- Task material:
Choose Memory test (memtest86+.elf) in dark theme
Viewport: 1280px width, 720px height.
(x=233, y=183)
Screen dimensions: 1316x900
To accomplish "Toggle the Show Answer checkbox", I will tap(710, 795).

--

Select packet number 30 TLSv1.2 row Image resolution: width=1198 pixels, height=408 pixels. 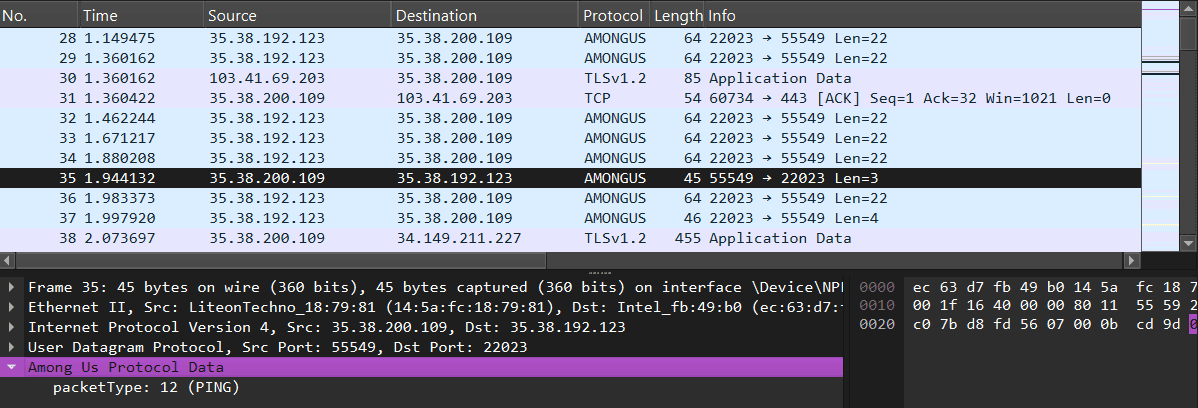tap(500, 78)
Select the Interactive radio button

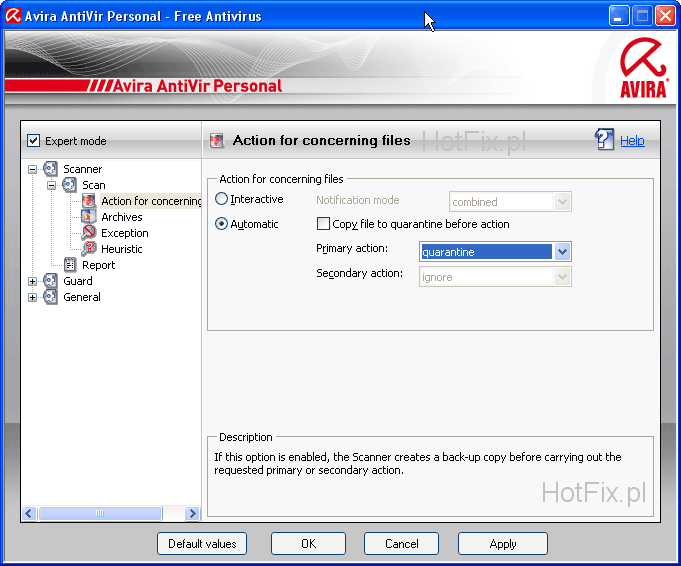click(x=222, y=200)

- Work instructions: Edit the material from the line with "Choose Memory test" through the line with "will tap(710, 795)." by replacing "dark" with "light". Return only those lines, with nothing else changed.

- Final result:
Choose Memory test (memtest86+.elf) in light theme
Viewport: 1280px width, 720px height.
(x=233, y=183)
Screen dimensions: 1316x900
To accomplish "Toggle the Show Answer checkbox", I will tap(710, 795).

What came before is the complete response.